Den Arbeitnehmer trifft die Darlegungs- und Beweislast dafür, dass er wegen seiner Rechtsausübung vom beklagten Arbeitgeber benachteiligt wurde (vgl. BAG, Urteil vom 21.09.2011 – 7 AZR 150/10). Das Arbeitsgericht hat Beweis erhoben, ob die Beklagte das sachgrundlos befristete Arbeitsverhältnis mit der Klägerin nur deshalb nicht zum dritten Mal verlängert hat, weil sich die Klägerin in einer Betriebsversammlung kritisch über ihren Vorgesetzten geäußert hat. Das Arbeitsgericht ist auf der Grundlage der durchgeführten Beweisaufnahme zu dem Ergebnis gelangt, dass die Äußerungen der Klägerin auf der Betriebsversammlung, die dem Schutzbereich der Meinungsfreiheit unterfallen, nicht das wesentliche Motiv für die Entscheidung der Beklagten waren, den Vertrag nicht erneut zu verlängern.
Nach dem Ergebnis der erstinstanzlich durchgeführten Beweisaufnahme ist auch die Berufungskammer nicht davon überzeugt, dass die Meinungsäußerung der Klägerin auf der Betriebsversammlung für die Beklagte der tragende Beweggrund dafür gewesen ist, den bis zum 31.10.2018 befristeten Arbeitsvertrag nicht erneut zu verlängern.
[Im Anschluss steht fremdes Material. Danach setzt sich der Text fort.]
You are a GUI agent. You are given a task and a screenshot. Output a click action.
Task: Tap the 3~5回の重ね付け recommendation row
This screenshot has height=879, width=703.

Die Beklagte war – unabhängig von den Äußerungen auf der Betriebsversammlung – mit der Klägerin nicht zufrieden. Die Klägerin war aus Sicht der Beklagten überdurchschnittlich häufig krank.
Zu den häufigen Kurzerkrankungen kam hinzu, dass der Produktionsleiter die Klägerin im Betrieb nur noch begrenzt in der Endfertigung einsetzen konnte, weil sich Arbeitskollegen aus anderen Abteilungen über die Klägerin beschwert hatten. Die Klägerin konnte letztendlich nicht beweisen, dass ihre Meinungsäußerung auf der Betriebsversammlung wesentliches Motiv für die Nichtverlängerung ihres Arbeitsvertrags war. Ihr steht gegen die Beklagte kein Schadensersatzanspruch zu.
Praxishinweis:
Ist eine zulässige Rechtsausübung des Arbeitnehmers das tragende Motiv des Arbeitgebers, mit dem Arbeitnehmer nach dem Ende eines befristeten Arbeitsvertrags kein unbefristetes Folgearbeitsverhältnis zu begründen, handelt es sich um eine verbotene Maßregelung i.S.v. § 612a BGB. Der Arbeitgeber übt nicht lediglich in zulässiger Weise seine Vertragsfreiheit aus. Es besteht allerdings kein Anspruch auf Abschluss eines Folgevertrags. Einem Anspruch auf Abschluss eines Arbeitsvertrags steht die entsprechende Anwendung von § 15 Abs. 6 AGG entgegen.